But I’ll add to the downside that housing prices are actually laughable here. How anyone affords to buy a house here is beyond me.
What about the spiders?
Not sure if this is a joke or not, but this is much like saying “don’t all Americans carry guns?” Almost none do, it’s more common in rural areas, you will see it in an urban area once or twice in your life. Same for super deadly animals in Australia. But no one in Australia has died from a spider bite since anti venom was invented.
I've seen more spiders in my house when I lived by the river in the UK than for years in Australia.
If a bad spider bite happens, government-provided health care has your back
You can do something similar in Texas IIRC, with free electricity at certain times
But then you have to live in Texas.
I have been thinking that you have data centers that follow the day around the globe and which are powered by solar power this could be a great business model.
For some reason when I read that I thought it was offering anyone in the world free electricity, and I started imagining the USA setting up a giant undersea cable... then I realized the voltage drop would be too high, then finally realized they meant it for Australians only!
Now I'm imagining drilling through the Earth to get the shortest possible line from Australia to my house. I like this
If you're already down there, set up some geothermal!
The core is mostly iron and nickel already, so you don't have to drill the whole way!!
We can repurpose the burrito tubes.
There is one project for an undersea cable to Singapore.
As solar efficiency goes up, and prices of solar and batteries come down and make local installation easier, an already audacious project seems less and less likely to complete.
I think they're pivoting the giant solar farms they were building for this to AI or green hydrogen now.
It's almost like that idea where the first people to leave in generational star ships will arrive at their new home to find the people who left in the third or forth generation ships already there for some time, technology having advanced so much in that time.
By the time they get the cable to Singapore, it will just be cheaper to generate it in Singapore.
Hey now, it's not free oil.
Its only for residences ( not business )
Only available in some parts of Australia
If my 208V,200A service here in New York City were free for 4 hours a day, I might buy a ~30kW chiller to run during free time and store its output in a big thermos or ice cube.

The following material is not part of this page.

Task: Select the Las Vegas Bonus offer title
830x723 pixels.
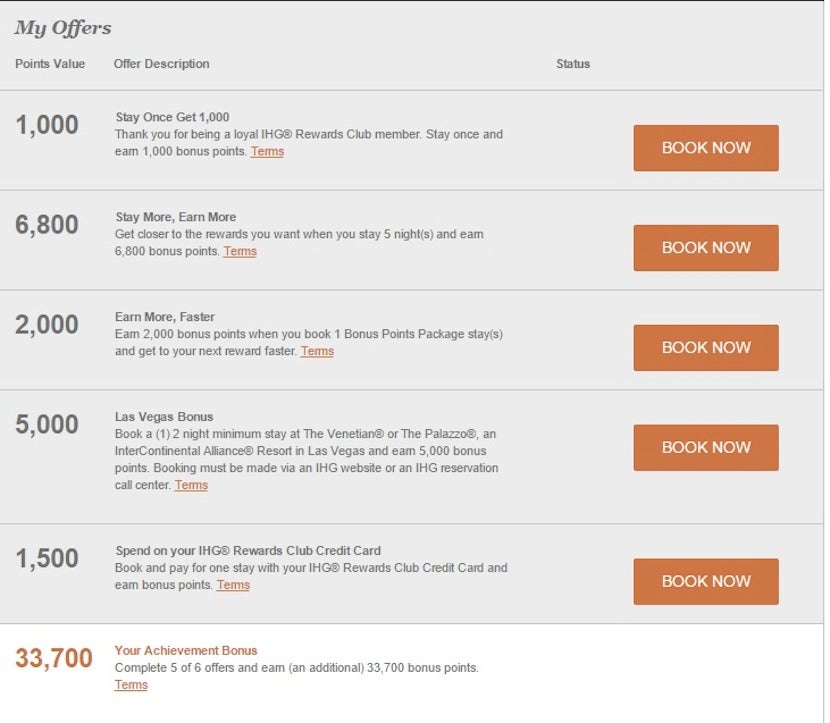Action: pyautogui.click(x=164, y=417)
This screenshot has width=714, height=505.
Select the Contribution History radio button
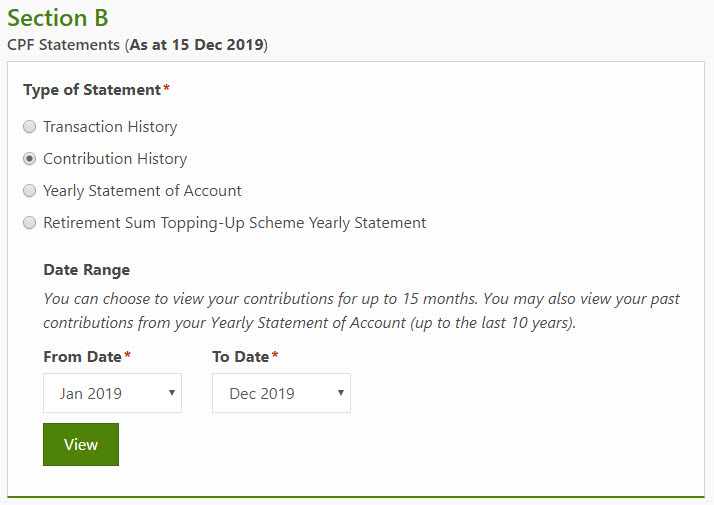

Assuming a COP of 2.5 (small, air cooled), that would be around 300 kW or 1M BTU of cold storage per day, which is around 42 kBTU or 3.5 tons of raw cooling capacity running 24x7.
I imagine if commercial buildings with support for larger and vastly more efficient chillers did this we could take a huge chunk out of NYC’s ~50 TWh power bill.
Ok, I’ve convinced myself. ConEd, please update when the free electricity program is activated.
The relatively EASY part is building large arrays of solar panels .....
The HARD PART is
1) STORING this electricity ( Storage is very expensive and technology changing)
3) Getting this electricity from the storage to where its wanted - is EXPENSIVE and requires many $BILLIONS of new transmission lines ....
Taking cues from some sci-fi: Could "broadcast power" be a thing? Wireless power on a medium if not mass scale.
I still wonder who came up with the charge your car during the day / use it as a batterie. I don’t have the luxury’s of owning two EVs that I can charge and use at the same time. If my car stand unused at home so I can charge it would mean I use it during the night? I understand that there could be useage pattern where someone works from home once or twice a week and waits with the charge during these peek hours. But the generalization of just charge your car during the day is weird.
Unless that also counts when the car could charge for free at the workplace of course.
A few things.
Obviously it still works great on the weekend, or whatever days you’re not working to charge the EV at home for free.
Given all power is free, why wouldn’t you charge the EV at work in the middle of the day? Even if you pay to have the charger installed it will pay back quickly.
It’s not going to happen overnight, but with literally free electricity things will change quickly, and even huge parking structures or lots will have a stack of chargers that are free or very close to it.
I don’t know how the charging infrastructure in Australia is. But it’s of course cool that they have excess energy enough.
Everything about the push to convert the whole fleet to EVs falls apart under even the slightest rational scrutiny.
Is it falling apart right now? It seems the poster has forgotten that EVs can be charged at home but also away from home. They mention that in the last paragraph, but it kind of seems to undermine the whole premise that this is a problem.
Yes, it is in the process of disintegrating. The main symptom is the transformer shortage.
"the push to convert the whole fleet"
Is that anything like the "_ agenda being pushed" I keep hearing about, but can't seem to see anywhere?
Well, to me the EV conversion push, which undeniably exists and has many government policies supporting it, does represent an agenda, and that agenda is "Cars Über Alles". The obviously more practical approach to the problem is to support the conversion of transportation demand to less energy-intensive modes such as trains, buses, bicycles, and feet. It isn't very practical to say we're all going to have an EV and we'll have plenty of megawatt-scale chargers for everyone.
Why not?
We extract, refine, transport, store and pump billions of litres of toxic chemicals everyday to power our cars now.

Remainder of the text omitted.